The objects were 10 instances of 5 generic categories: four-legged animals, human figures, airplanes, trucks, and cars. Five instances of each category were used for training, and the other 5 for testing.

The picture shows the 25 objects used for training (left panel) and the 25 different objects used for testing (right panel). There are five object categories: animals, human figures, airplanes, trucks and cars.

Low-resolution grayscale images of the objects with various amounts of variability and surrounding clutter were used to train and test nearest neighbor methods, Support Vector Machines, and Convolutional Networks, operating on raw pixels or on PCA-derived features.

The NORB Dataset

Experiments were conducted with four datasets generated from the normalized object images. The first two datasets were for pure categorization experiments (a somewhat unrealistic task), while the last two were for simultaneous detection/segmentation/recognition experiments.

All datasets used 5 instances of each category for training and the 5 remaining instances for testing.
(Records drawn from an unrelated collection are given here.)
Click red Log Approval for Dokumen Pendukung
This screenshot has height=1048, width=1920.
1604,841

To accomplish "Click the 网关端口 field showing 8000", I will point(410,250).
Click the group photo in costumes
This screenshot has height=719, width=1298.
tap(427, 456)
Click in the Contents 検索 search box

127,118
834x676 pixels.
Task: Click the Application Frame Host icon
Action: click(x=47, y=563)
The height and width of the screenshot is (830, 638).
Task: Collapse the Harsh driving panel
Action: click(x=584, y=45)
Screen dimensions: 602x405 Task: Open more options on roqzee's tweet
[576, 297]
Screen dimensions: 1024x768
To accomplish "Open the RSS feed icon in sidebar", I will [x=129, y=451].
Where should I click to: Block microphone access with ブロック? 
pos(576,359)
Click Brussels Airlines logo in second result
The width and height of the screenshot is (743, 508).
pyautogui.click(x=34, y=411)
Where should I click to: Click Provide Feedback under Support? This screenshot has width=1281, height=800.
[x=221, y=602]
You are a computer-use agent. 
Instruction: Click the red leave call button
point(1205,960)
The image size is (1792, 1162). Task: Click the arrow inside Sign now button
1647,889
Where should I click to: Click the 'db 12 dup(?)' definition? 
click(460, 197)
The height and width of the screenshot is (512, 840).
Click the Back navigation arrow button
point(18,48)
In the normalized dataset, 972 images of each instance were used: 9elevations, 18 azimuths (0 to 340 degrees every 20 degrees), and 6 illuminations, for a total of 24,300 training samples and 24,300 test samples. In the various jittered datasets, each of the 972 images of each instance were used to generate additional examples by randomly perturbing the position ([-3, +3] pixels), scale (ratio in [0.8, 1.1]), image-plane angle ([-5, 5] degrees), brightness ([-20, 20] shifts of gray levels), contrast ([0.8, 1.3] gain) of the objects during the compositing process. Ten drawings of these random parameters were drawn to generate training sets, and one or two drawings to generate test sets.

[click picture to enlarge]
click to enlarge
Image capturing setup.

In the textured and cluttered datasets, the objects were placed on randomly picked background images. In those experiments, a 6-th category was added: background images with no objects (results are reported for this 6-way classification). In the textured set, the backgrounds were placed at a fixed disparity, akin to a back wall orthogonal to the camera axis at a fixed distance. In the cluttered datasets, the disparities were adjusted and randomly picked so that the objects appeared placed on highly textured horizontal surfaces at small random distance from that surface. In addition, a randomly picked ``distractor'' object from the training set was placed at the periphery of the image.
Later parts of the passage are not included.